Sometime in the middle of February last year - while driving around Pine Flat Reservoir above Fresno, California I took a detour along Big Creek Road looking for a good place to find aquatic insects.
It had rained a good deal during the last couple of days and the stream was high. I found a number of small pools by the bank that had been left after the high water receded. I went looking for diving beetles. Instead, I found a number of California newts. They were out in force and paid me absolutely no attention at all.
In one pool there were four. I watched these for some time. They were a deep orange brown above with pale legs and eyelids. Underneath they were a bright orange. Their tails were flattened laterally for swimming and their eyes were white with a black band across the middle. They ranged in size from six to eight inches and practically skipped in slow motion along the bottom of the shallow pools.
The water was cool – almost cold. It was, after all, the end of winter and snow was still lining the banks not too far upstream. But this didn’t seem to bother the newts at all. I first thought they were out looking for food since the rain had stopped but I was soon proven wrong. They were out looking for mates and late winter after a rainstorm was an opportune time.
A bird will occasionally eat a California newt, but only once, before it dies from poisoning. Mallards, western grebes, great horned owls and the unwitting domestic fowl are all on record for having expired with a toxic newt in their gullets
The newts’ skin secretes the same non-protein toxin (known as tetrodotoxin) as the puffer fish of voodoo fame. For the hapless bird that measures its weight in ounces, the dose acquired from a single newt can be mortal in minutes. The garter snake, on the other hand, has developed immunity to the poison. It can eat a number of newts and only experience a bit of a buzz. Fortunately for the amphibians, forty degrees in February is not their favorite time to be out.

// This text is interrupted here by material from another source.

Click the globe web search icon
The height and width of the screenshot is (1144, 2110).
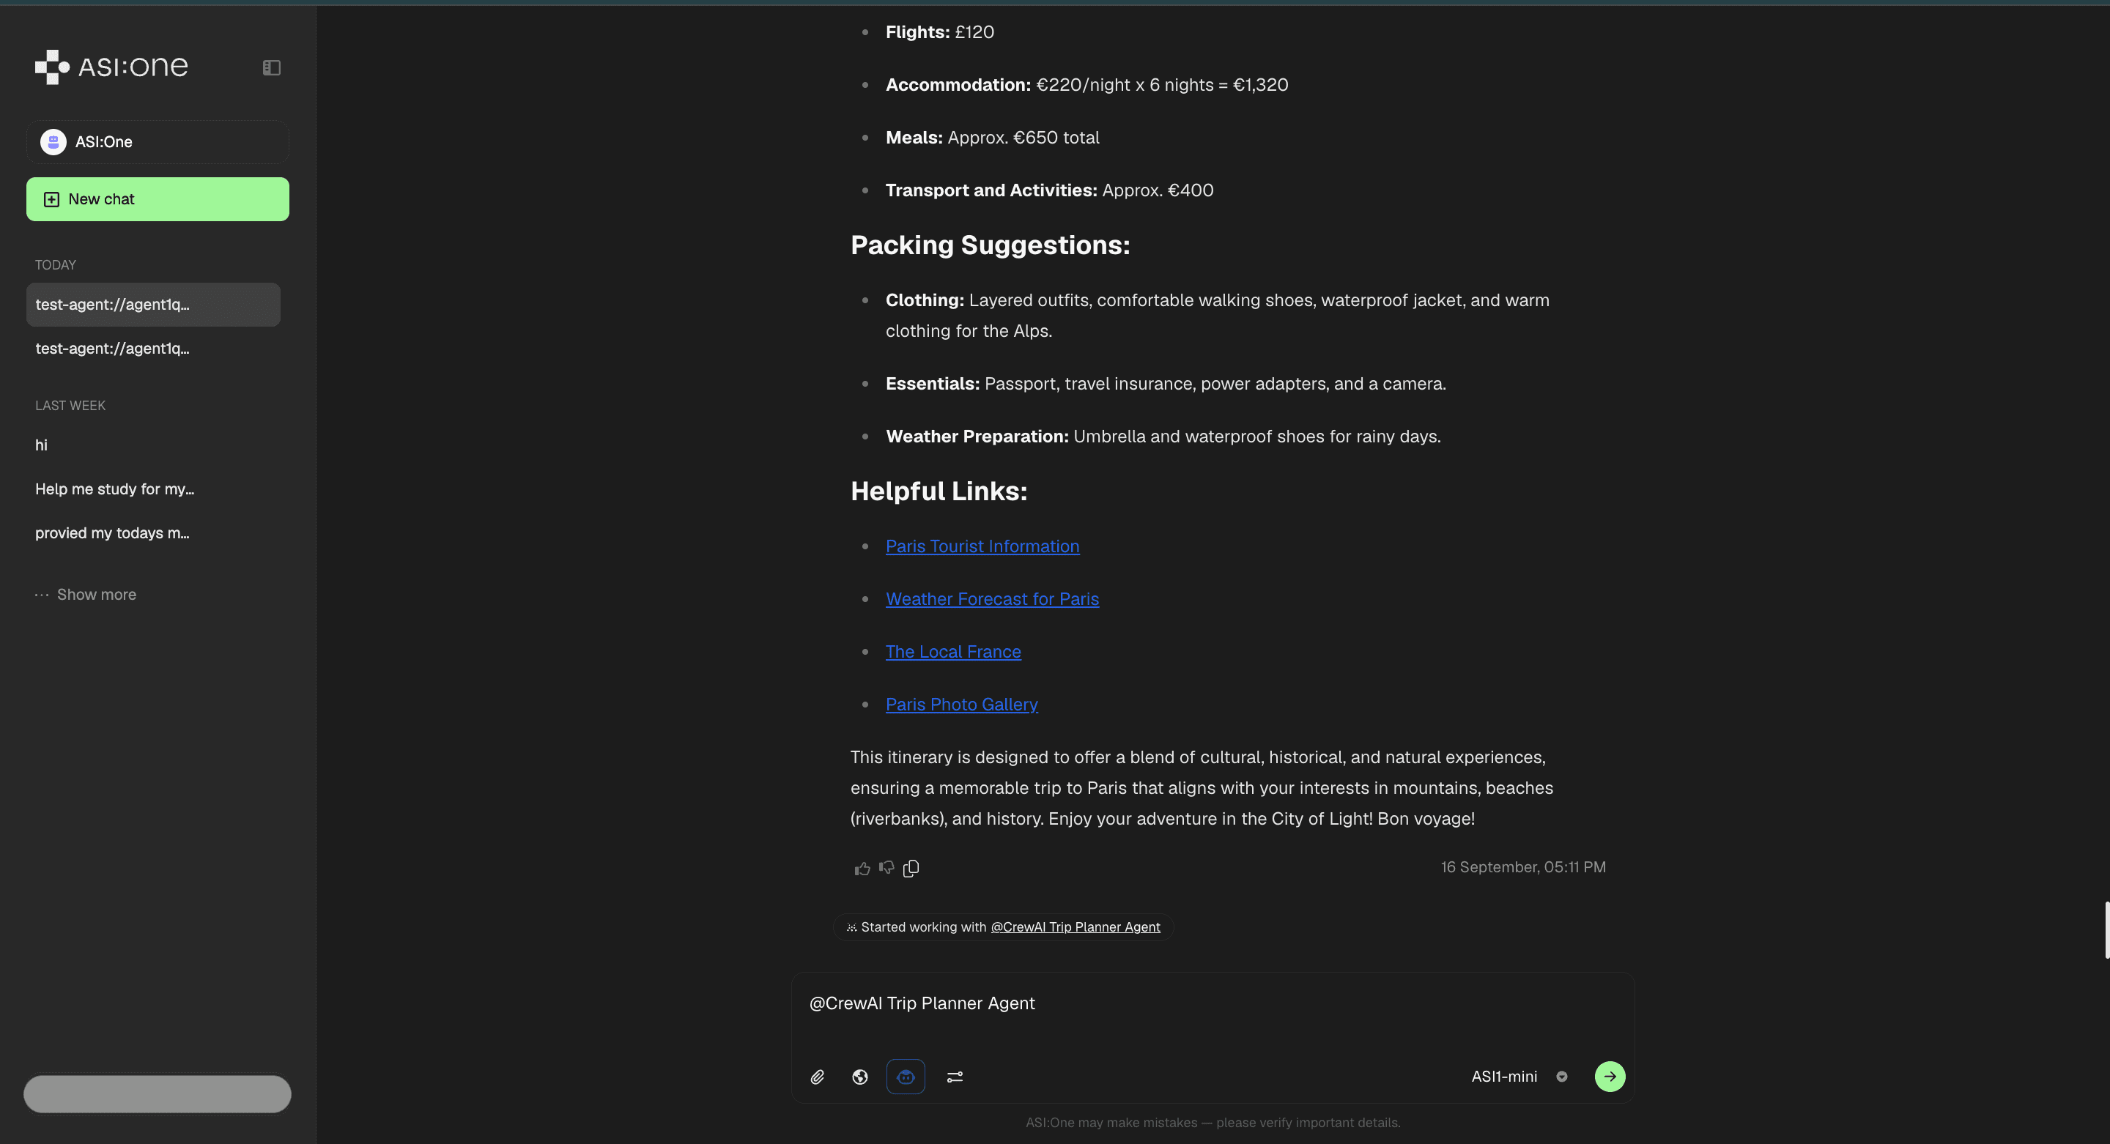pyautogui.click(x=859, y=1077)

I had not been watching them more than a minute when one average-sized individual tentatively grabbed a larger one around the mid section and then paused to see how things would go. Apparently things didn’t go so well because both decided to part company rather abruptly. This was done by swinging their long tails back and forth to propel themselves in separate directions. It was obvious that when they wanted to move fast, they swam instead of walked.
In an adjacent pool (holding maybe five gallons of water) I discovered seven other newts. They didn’t seem to mind being in such close quarters except for one individual. He was curled up in a ball holding a female newt. A smaller newt was all tied up with them and it was hard to tell where one ended and another began.
As I watched more closely, I could tell that this was quite an event in the lives of these animals. Slowly the stronger male managed to move his long tail between his intended mate and the intruder and push him away. But this was only partially successful. His opponent had its front legs tightly wrapped around the tail of the female newt with its hands clasped together on the other side. It took a lot of shaking to get it off.
When the strong male was finally alone with his mate, he quickly pulled her up to the surface and gulped down a mouthful of air. Such a struggle, no doubt, used up a lot of energy; at least it did for him. The female got no air at all. Nor did she need any. She was exerting no energy at all.
For over an hour as I watched, it seemed the male was constantly busy keeping the others away. They would wander around the pool and then poke their nose against the pair. This usually was left uncontested by the mating male. But then the intruder would become more nosey and push itself with more assertiveness. Sometimes it would even walk right on top of the other two. At this point the male would slap the other with its tail and try to swim away, with his mate en tow, almost always rising to the surface for a gulp of air.
Once in a while a surge of water would splash over the rocky bank from the stream and agitate the pool. When this happened the salamander would just yield themselves to the current and slowly drift to the bottom of the pool. Occasionally an individual would float past in the main current of the stream, seeming to enjoy the ride. At other times when only a small current of water was entering the pool, the others would swim against the current just for pleasure – or so it seemed. They didn’t seem at all bothered by the cold or by the large primate observer that was only a few feet away. Even when the occasional wanderer would leave the water right in front of me, they didn’t seem to care that I was there.
It was surprising though that they didn’t seem at all interested in eating. Even the ones that weren’t mating paid no attention to the occasional mayfly naiad as it undulated through the water right in front of them. It seemed that this was supposed to be a time for other things and not for grub.
Solomon wrote, “There is a season, and a time for every purpose under the heaven… a time to embrace, and a time to refrain from embracing" (Ecclesiastes 3:1,5). For these newts on a cool winter day in California it was a time for embracing.